# Mirror Finish Hits The Premier League



## Mirror Finish Details (Aug 21, 2008)

Evenin All,

After a few meetings with his manager I now have on board as a customer a Premier League footy player and his 14 cars. 14 cars to detail and maintain on a yearly contract, I feel that after 3 years I have hit the recession proof market.

I have signed a non disclosure agreement so cannot say who it is, who he plays for etc.

The security guards stripped my car of everything and checked all the stuff, searched me as well. I even had to hand my blackberry into them. Can only take a non camera phone infuture. They were more thouough than security at the Manchester Airport. These guys frightened me, they were massive blokes.

The facilities there are amazing as well as the cars, 14 cars parked under the house all in an air conditioned environment. With a dedicated valeting bay and a full detailing light set up like the one at Meguiars.

He does come on here as a visitor so unless I have permission to show a car there will be no write up's. Sorry guys.

I thought that I'd post this up as there is still business out there if you put the effort in.

How did I get this, I stuck a card on his windscreen at John Lewis car park on Christmas Eve.

Cheers
Steve


----------



## Rsskwil (Mar 18, 2009)

:thumb::thumb: good work mate 
just shows that putting a business card on a car will get u work well i say work 14 cars thats alot of bloody work 

good 4 u mate :thumb:

Russ


----------



## HC1001 (May 27, 2007)

Good work Steve, enjoy all those motors..............:thumb:


----------



## caledonia (Sep 13, 2008)

Well done Steve and all the best with the new contract.
Gordon.


----------



## CupraRcleanR (Sep 2, 2007)

wEll done that man. Have fun


----------



## sim L (Jan 3, 2010)

Fair play mate! 14 cars :doublesho damn... :thumb:


----------



## 03OKH (May 2, 2009)

Congratulations. :thumb:


----------



## Guest (Jan 21, 2010)

well done mate :thumb:


----------



## tim (May 2, 2006)

Ok look at me.... I've a client whos name I cant 'disclose'..... ladeda....

Reeks of BS to me tbh.

Why are people always so easily spoon fed on this forum?

Given material =
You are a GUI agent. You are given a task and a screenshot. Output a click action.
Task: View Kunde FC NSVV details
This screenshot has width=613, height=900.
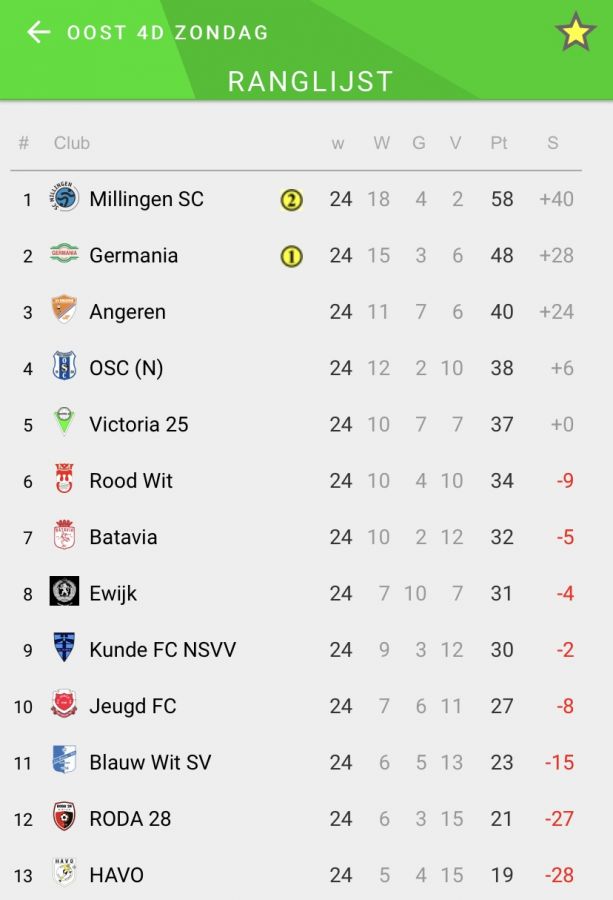(x=162, y=650)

What you need to do =
1) Answer these questions about the forum thread:
(a) How many cars are covered by the yearly contract?
(b) Where and when did Steve leave the card that won him the customer?
(c) What device did Steve have to hand over to the security guards?
2) List the names in the headers of all replies that follow Steve's opening message in the forum thread.
The lines are separate material and have no connection to the forum thread.

Responses for each task =
1)
(a) 14 cars.
(b) On the player's windscreen at John Lewis car park on Christmas Eve.
(c) His blackberry.

2) Rsskwil, HC1001, caledonia, CupraRcleanR, sim L, 03OKH, Guest, tim